Posters Of A Lifetime, Exhibition Poster 1973
Date: 1973
Size: 20 x 30 inches
Notes: Poster
Artist: Harris, Herbert H. (After)
Information: For more details, please call 514 656 3301
About The Poster: Although the vast majority of our posters are from the Belle Epoque and Art Deco periods (I am an unreformed poster snob), I am slowly getting drawn into the modern age and its posters. This one, from a poster exhibition which took place in the UK at the Victoria and Albert Museum (V&A) in 1973 is just too delicious (pardon the pun) too resist. It is in very good condition, unlined, and measures, 20 x 30 inches. The V&A has one of the world's most extensive and vared collections of vintage posters, and this exhibition showcased a selection from it. This particular poster, promoting the exhibition, used a classic poster by Herbert Harris for Bovril, created in the 1920s, as it's image.

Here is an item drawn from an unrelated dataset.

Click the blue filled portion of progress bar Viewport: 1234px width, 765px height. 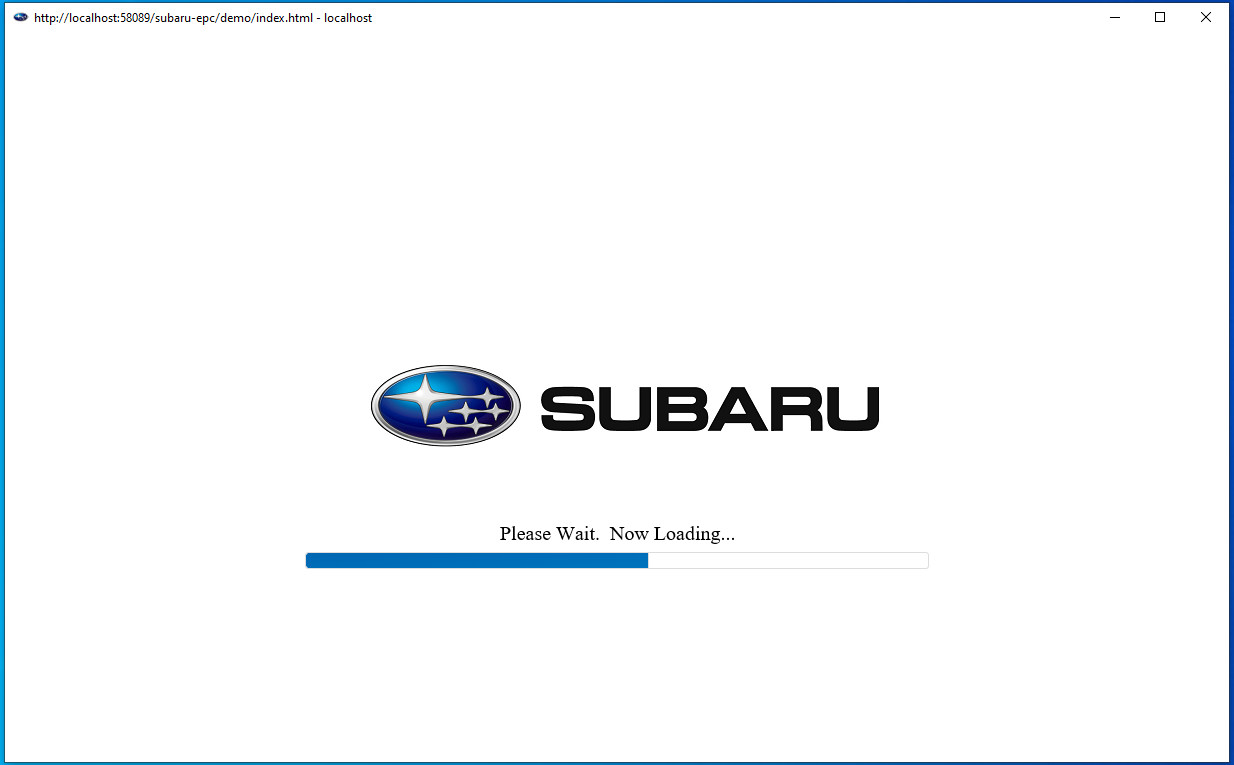pyautogui.click(x=475, y=560)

For those of you who don't know what Bovril is: From Wikipedia, the free encyclopedia: "Bovril is the trademarked name of a thick, salty meat extract, developed in the 1870s by John Lawson Johnston and sold in a distinctive, bulbous jar. It is made in Burton upon Trent, Staffordshire and distributed by Unilever UK. Bovril can be made into a drink by diluting with hot water. It can also be used as a flavouring for soups, stews or porridge, or spread on bread, especially toast, rather like Marmite. The first part of the product's name comes from Latin bos (genitive bovis) meaning "ox" or "cow". Johnston took the -vril suffix from Bulwer-Lytton's then-popular 1870 "lost race" novel The Coming Race, whose plot revolves around a powerful energy fluid named "Vril"."